If an entry holds a picture, drop the picture but restate the entry word for word.

§

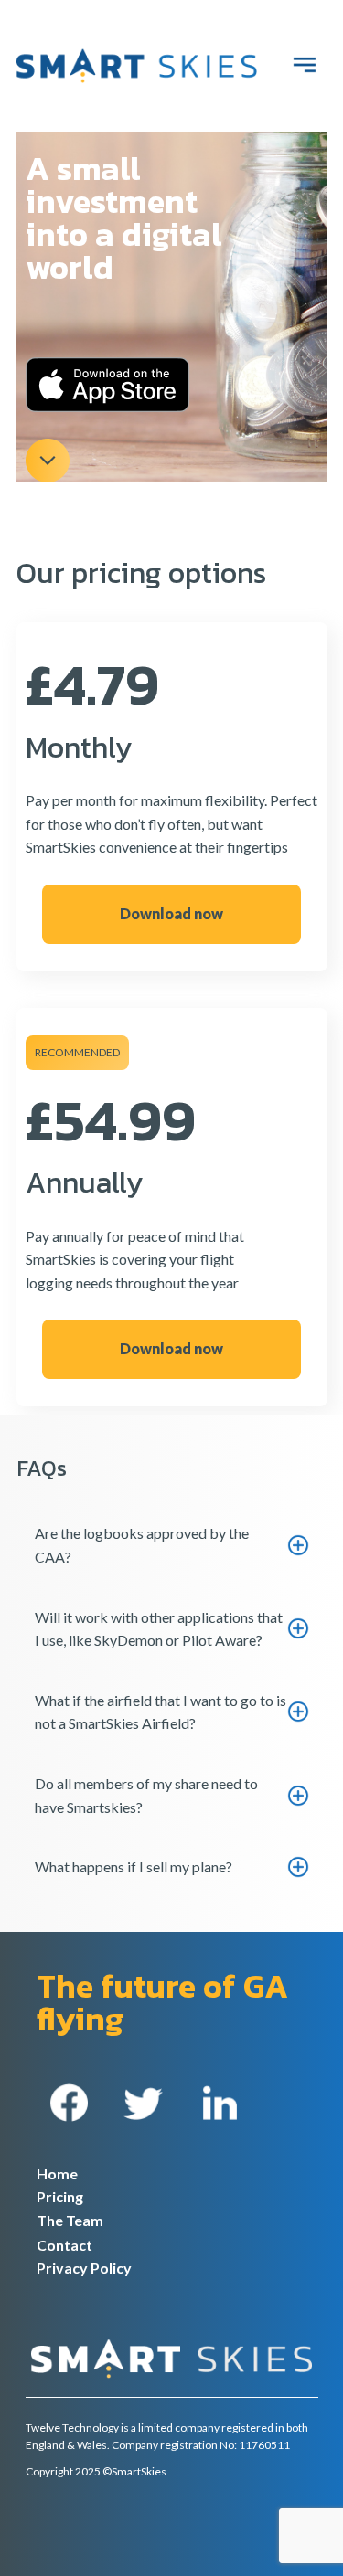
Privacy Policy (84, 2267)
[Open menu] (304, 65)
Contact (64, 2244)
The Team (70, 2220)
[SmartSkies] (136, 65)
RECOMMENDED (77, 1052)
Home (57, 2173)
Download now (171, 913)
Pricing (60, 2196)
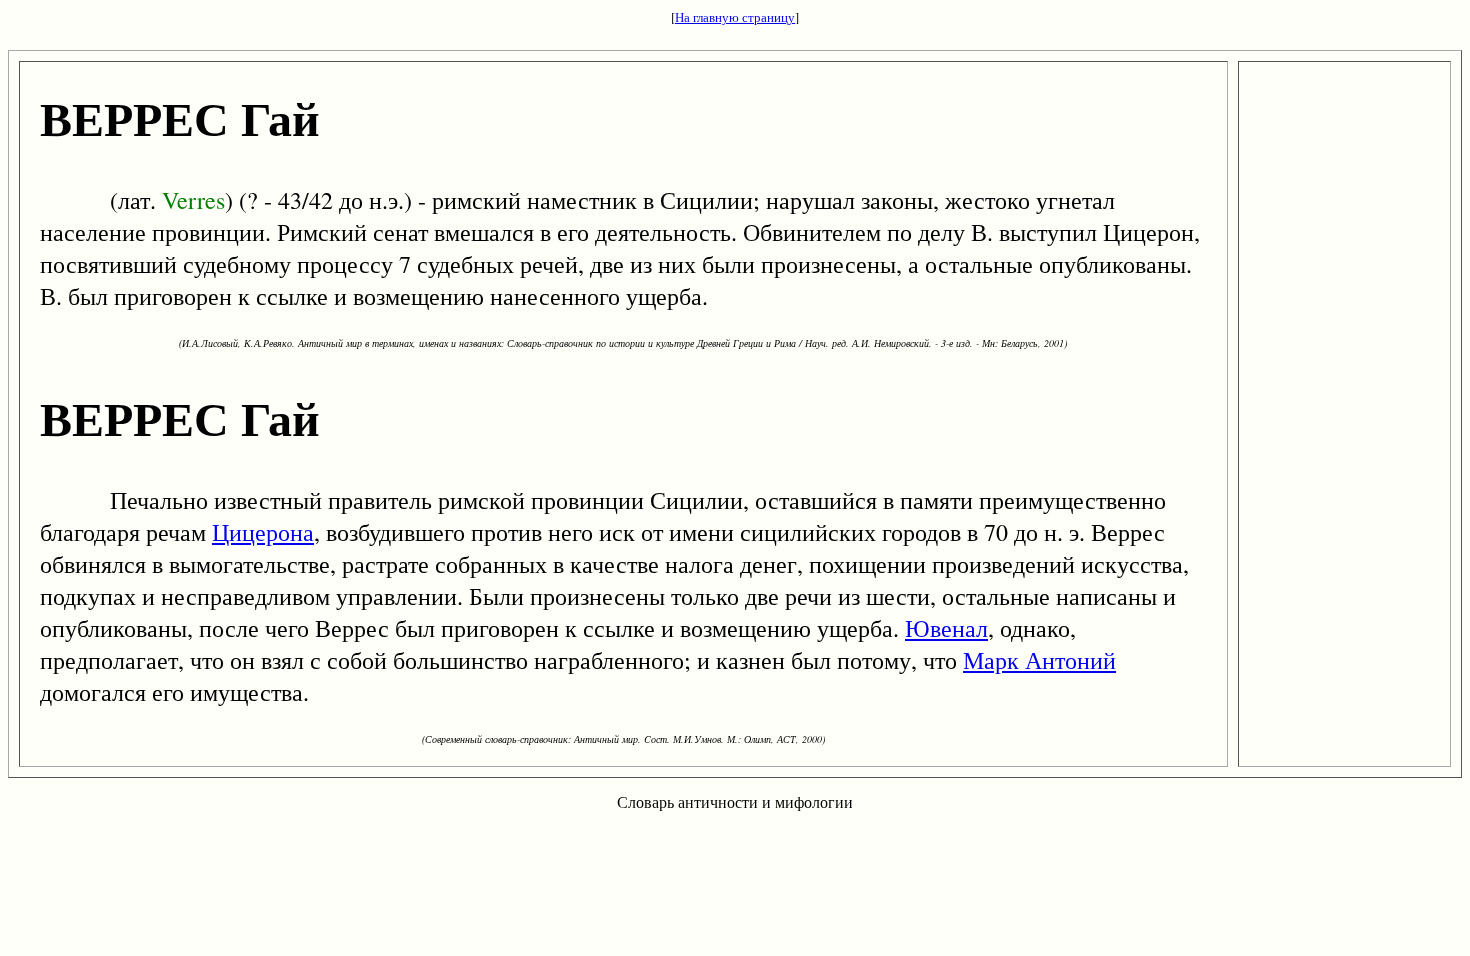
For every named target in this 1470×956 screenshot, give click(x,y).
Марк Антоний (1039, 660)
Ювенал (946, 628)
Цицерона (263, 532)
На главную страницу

§

ANSWER BOX
Privacy Policy (84, 2267)
[Open menu] (304, 65)
Contact (64, 2244)
The Team (70, 2220)
[SmartSkies] (136, 65)
RECOMMENDED (77, 1052)
Home (57, 2173)
Download now (171, 913)
Pricing (60, 2196)
For every named target in this 1470×956 screenshot, give click(x,y).
Марк Антоний (1039, 660)
Ювенал (946, 628)
Цицерона (263, 532)
На главную страницу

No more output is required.